As I found last year, there are growing mountains of titles that you feel should be translated into English but are not yet available. Romanian writer Dan Lungu’s Raiul găinilor is one such. According to Cristi, it has been translated into French and her description certainly makes it sound tempting:
‘It’s a novel about the small world of a street at the outskirts of a Romanian city, where people live only to be in the center of attention, and that makes them do whatever it takes to get the attention they crave. It’s immensely hilarious and benefits from the author’s sociological expertise.’
In addition to including your recommendations on the list, I’ve taken the liberty of sticking on some of the international titles I’ve been particularly impressed by recently, among them Jérôme Ferrari’s Where I Left My Soul, an astonishing glimpse inside the torture chambers of the Algerian War, and Chimamanda Ngozi Adichie’s Americanah. Apart from featuring some rather misleading depictions of how quickly and easily blogs develop a following (the heroine’s Lagos blog picks up 1,000 unique visitors in a handful of days without any effort on her part – something most new blogs take weeks if not months and lots of publicising to achieve), this is one of the most insightful and engrossing things I’ve read all year.
It’s also been great to hear from many of the writers whose work I’ve read for this project – Michael Aubertin, Anna Kim, Samson Kambalu, Cecil Browne, Daniel Kelin, Glenville Lovell, Ak Welsapar, Marie-Therese Toyi and Philo Ikonya to name but a few.
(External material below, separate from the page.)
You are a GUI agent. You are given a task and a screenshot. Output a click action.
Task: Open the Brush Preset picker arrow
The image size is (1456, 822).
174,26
In fact I was delighted when Philo included one of my comments about Kenya Will You Marry Me? on the cover of her new book, Still Sings the Nightbird. It was also lovely to receive this comment from Ahmed:
‘Hi, Ms Morgan, I am from the tiny islands of Maldives. You chose one of the best books to read about our beliefs, culture and lifestyle. Just now informed Mr. Abdulla Sadiq of your choice. He was delighted. What a great idea!’
It made me smile to think that Abdulla Sadiq could know the influence his freely available translation of his homeland’s classic story Dhon Hiyala and Ali Fulhu has had on a random person on the other side of the world.
Finally, I’ve been delighted to hear from more of the growing army of world readers and book groups embarking on global projects around the planet. From those who’ve been going for years, to those who started yesterday and from those reading under all sorts of time, genre and setting constraints to those simply seeing what they can find, there seem to be more and more of us with every week that passes. This is testament to the extraordinary times we live in and can only be a good thing. I hope my list helps you navigate some of the rockiest terrain and look forward to updating it further as exciting new literary territory opens up for English-language readers around the globe.
Thanks again for all your interest and support. It continues to be a great encouragement as I settle down to write the final draft of Reading the World: Postcards from my bookshelf (published by Harvill Secker in 2015) in the coming weeks.
A very happy new year to you all. Watch this space.